Foundational models as commodity?

Admittedly, it’s a provocative title. However, this statement is not originally mine; it is borrowed from Andrew Ng who already first made the comparison in 2017. While electricity has indeed become a commodity, it's also an indispensable part of modern life. Will foundational models (e.g., from OpenAI, Anthropic) eventually follow a similar trajectory? Becoming as fundamental and taken for granted as electricity, yet in their outputs from different providers as indistinguishable as utility providers and rather competing over cost?

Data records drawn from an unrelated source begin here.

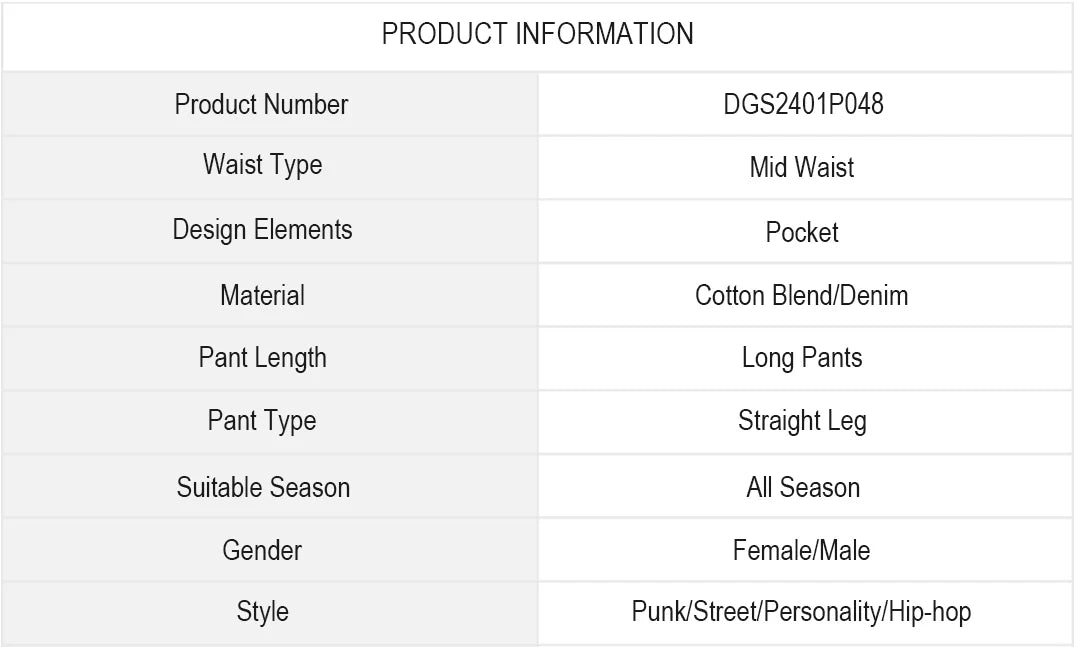Viewport: 1075px width, 647px height.
Task: Click the Pocket value cell
Action: tap(802, 232)
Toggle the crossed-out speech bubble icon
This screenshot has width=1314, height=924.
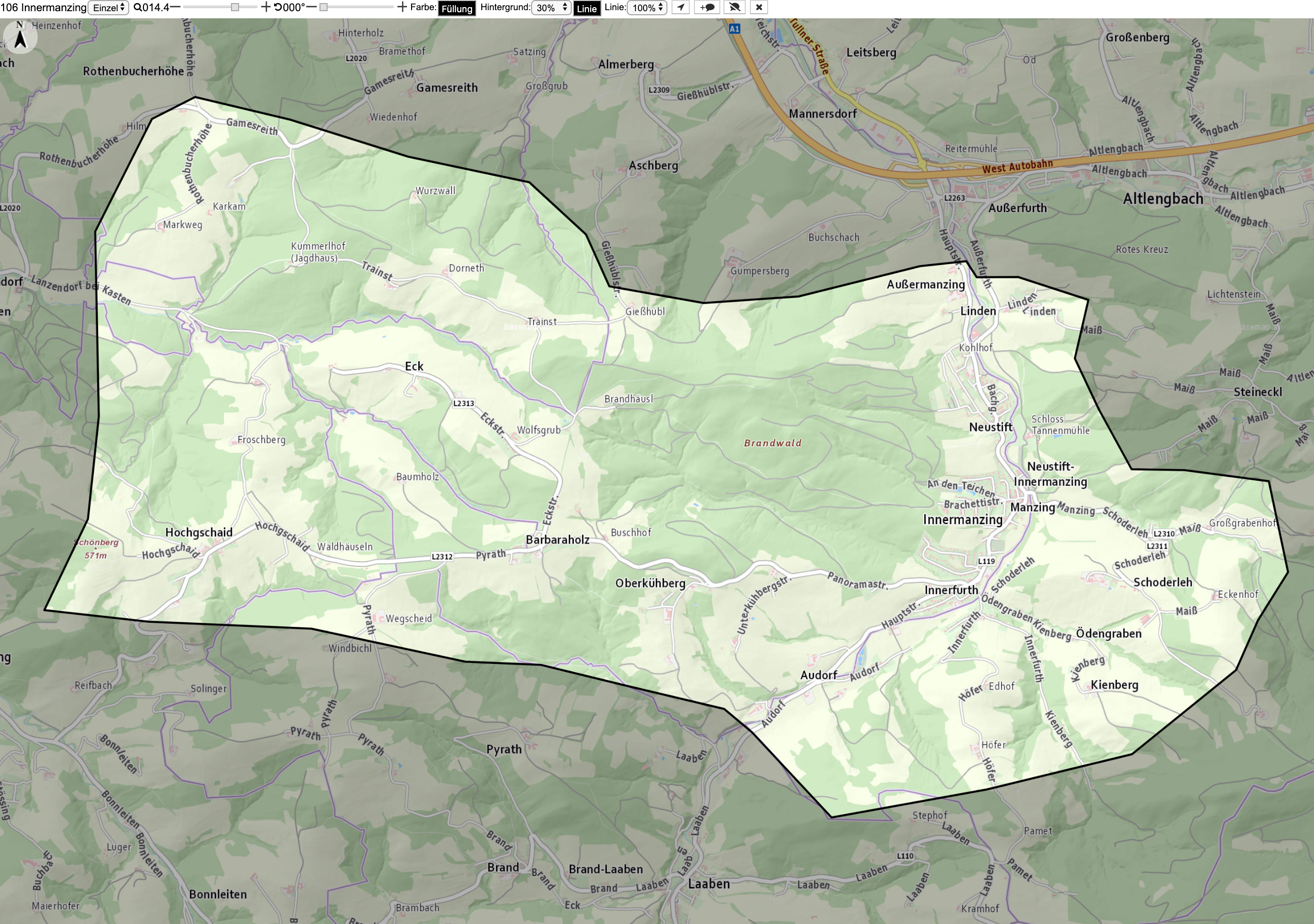(x=735, y=8)
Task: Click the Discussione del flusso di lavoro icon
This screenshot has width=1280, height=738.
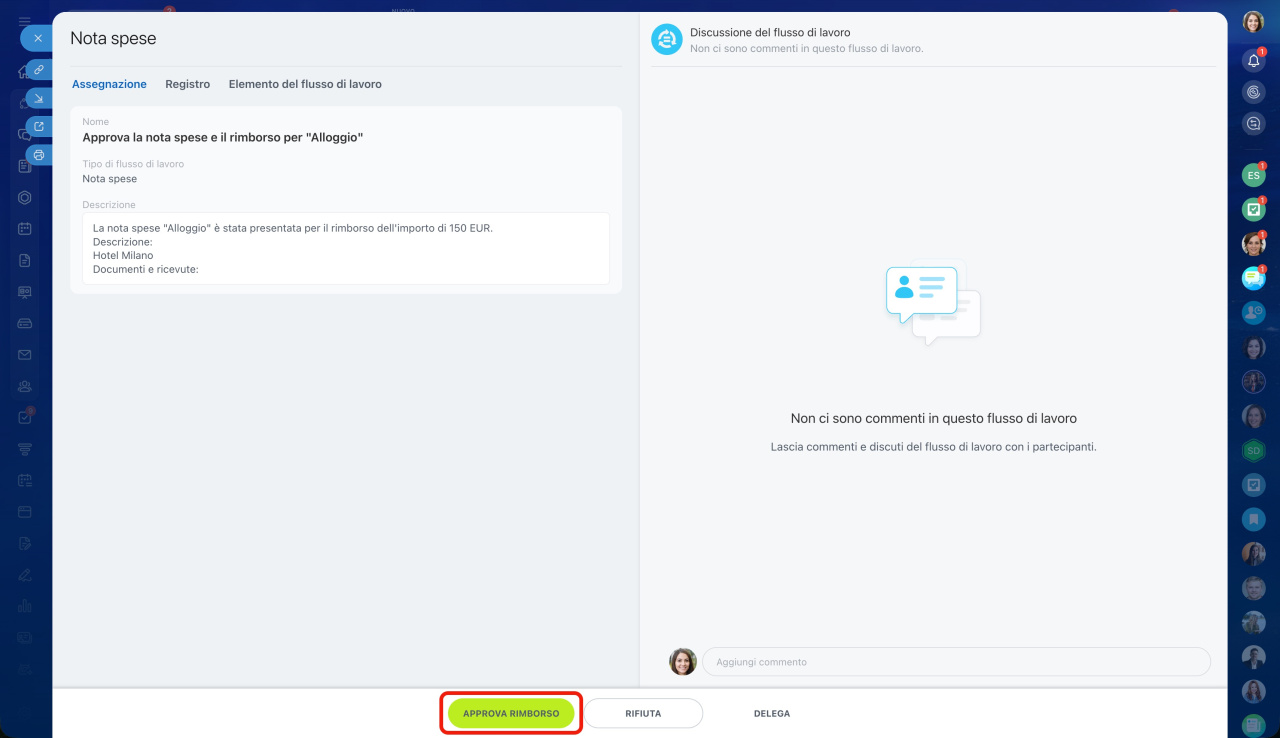Action: click(666, 40)
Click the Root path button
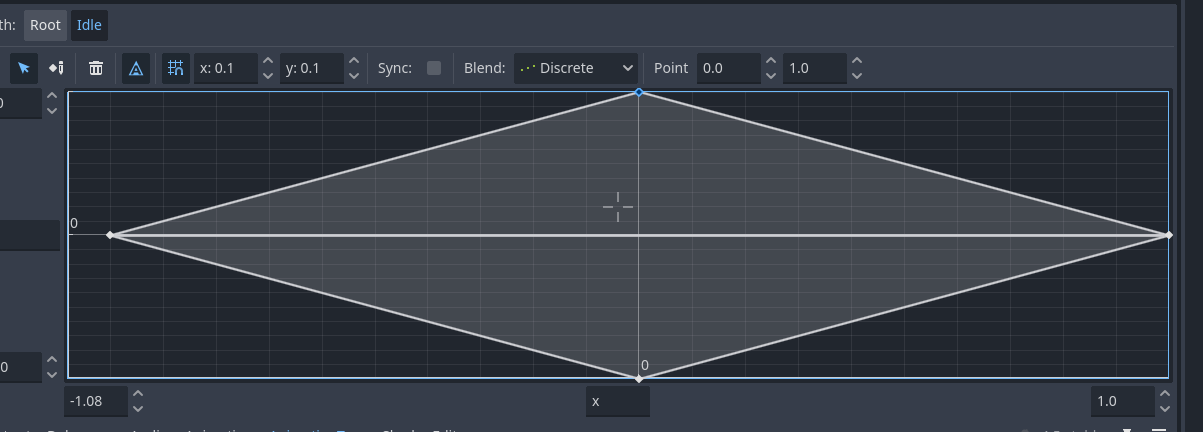This screenshot has height=432, width=1203. (45, 25)
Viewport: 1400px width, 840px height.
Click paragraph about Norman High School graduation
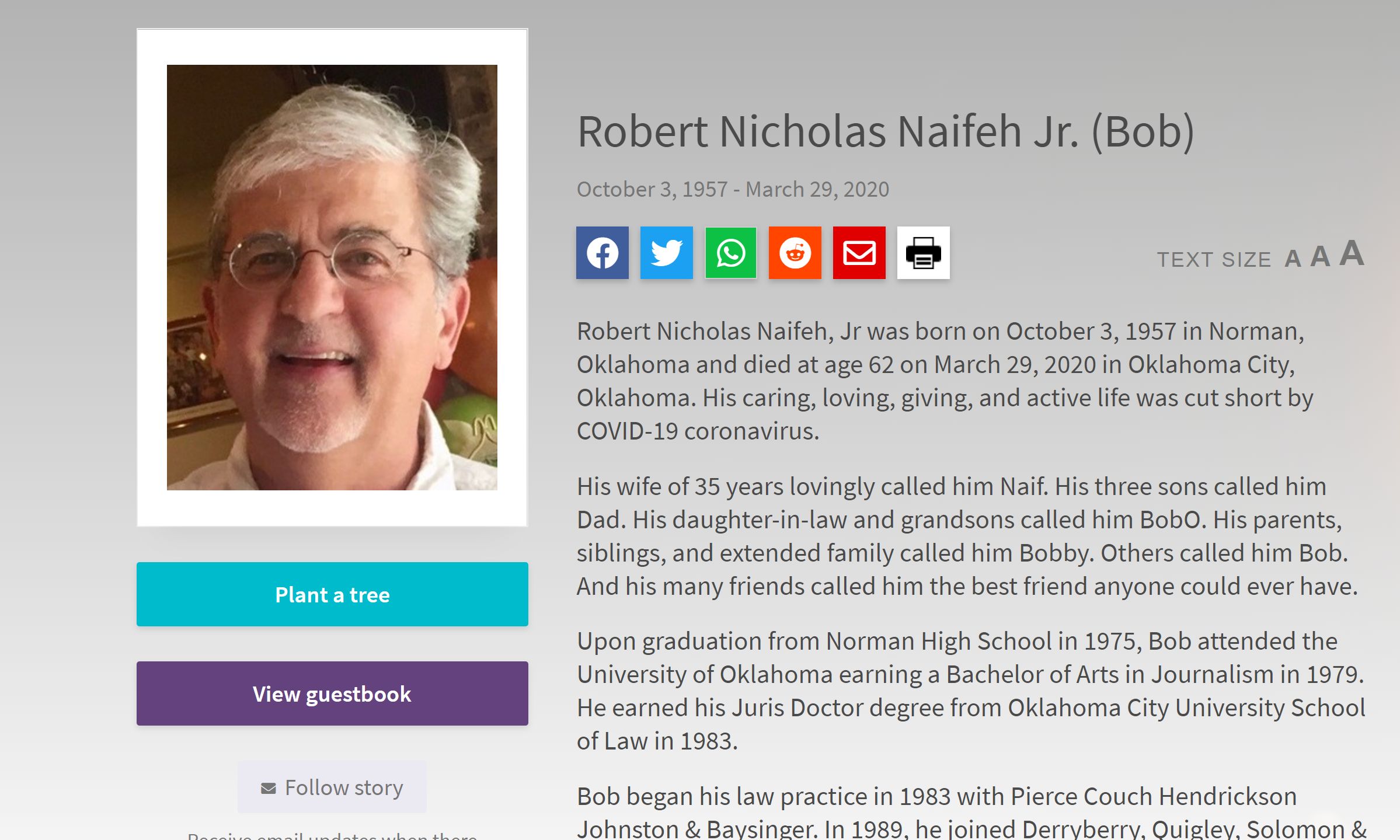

In the following sections, I’ll reflect on what justifies the unparalleled investment inflows into foundational model providers and whether there will be an eventual payback or if this is indeed a race to the next commodity.

The market's verdict

The market speaks a clear and quite bullish language: The investment fervor surrounding foundational or frontier model startups like OpenAI, Anthropic and others is red hot. With funding reaching astronomical figures in the double-digit billions, it's clear the stakes are high and the expectation by investors for groundbreaking advancements & broad adoption of AI is even higher.

total funding into foundation model startups — Funding into AI foundation model startups and selected corporate investors. Not exhaustive.

‍

Why these huge ticket sizes? The answer lies partly in the past successes of large language models (LLMs), whose performance has seen predictable improvements with increases in model sizes, hardware improvements and training data—developments that, unsurprisingly, require hefty financial backing.

And that requires more than open-source charity. In a plot twist worthy of a Silicon Valley telenovela, OpenAI, once the open-source angel of the tech world, morphed into its final form: a profit-churning, closed-source Godzilla backed by Microsoft. Not even its own board could prevent this metamorphosis. Meanwhile, Elon Musk's recent lawsuit over OpenAI's fate is the cherry on top.

‍

Twitter twist with Sam — A preview of the Elon / Sam twist

Follow the money

Who is providing the capital? For starters, we have the usual VCs (e.g., Andreessen Horowitz, Sequoia) and a number of corporations with their Corporate Venture Capital (CVC) arms.

Analyzing the corporate players reveals insights into their AI strategies: For instance, it's hardly shocking that NVIDIA has become a familiar face in several cap tables of the leading companies. However, it's also a strategic move: NVIDIA has a stake in ensuring the tech ecosystem remains a competitive battleground and doesn’t become too concentrated, which is why they’ve primarily invested in the challengers, not so much into the “incumbents” (i.e., OpenAI and Anthropic). Although, in a notable gesture, Jensen Huang donated NVIDIA's first DGX GPU server also to OpenAI (and Musk) as far back as 2016.

‍

JEnsen donating DGX to Open AI — Those were the days my friends, when Musk and OpenAI were still BFFs and Jensen was paying the drinks

‍

High risk… high reward?

Yet, as we project the evolution of frontier models, we encounter a series of complications that show the path forward might not be as straightforward as simply scaling up.

‍

‍Eroding Differentiation

On the surface, LLMs built on transformer architectures seem to be hitting a performance threshold. Despite increasing training data and compute power, further investments in these models are yielding diminishing returns. This trend suggests that foundational models may become less of a market differentiator in the future. In a market where every model offers similar levels of excellence, competition would shift from "who's better" to "who's more cost-effective," similar to the commoditization of electricity.

Plateauing LLM knowledge benchmarks for GPT3 GPT3.5 and GPT4 — Taken from "The AI digest" and Zhen et al 2023

‍

Another model or architecture breakthrough (or even entirely new concepts, like liquid neural networks or hybrid concepts) might unlock the next performance plateau (and give the inventor an edge).

‍

Competitive pressure and free alternatives

The competitive landscape is fiercely crowded, with over 25 public LLMs offered by a diverse array of providers, hinting at an upcoming market consolidation.

Additionally, open-source models are gaining traction, particularly those from Meta, which challenges proprietary models by providing high-quality alternatives at no cost. Let me emphasize: One of the leading AI research companies, Meta, is giving away its models for free.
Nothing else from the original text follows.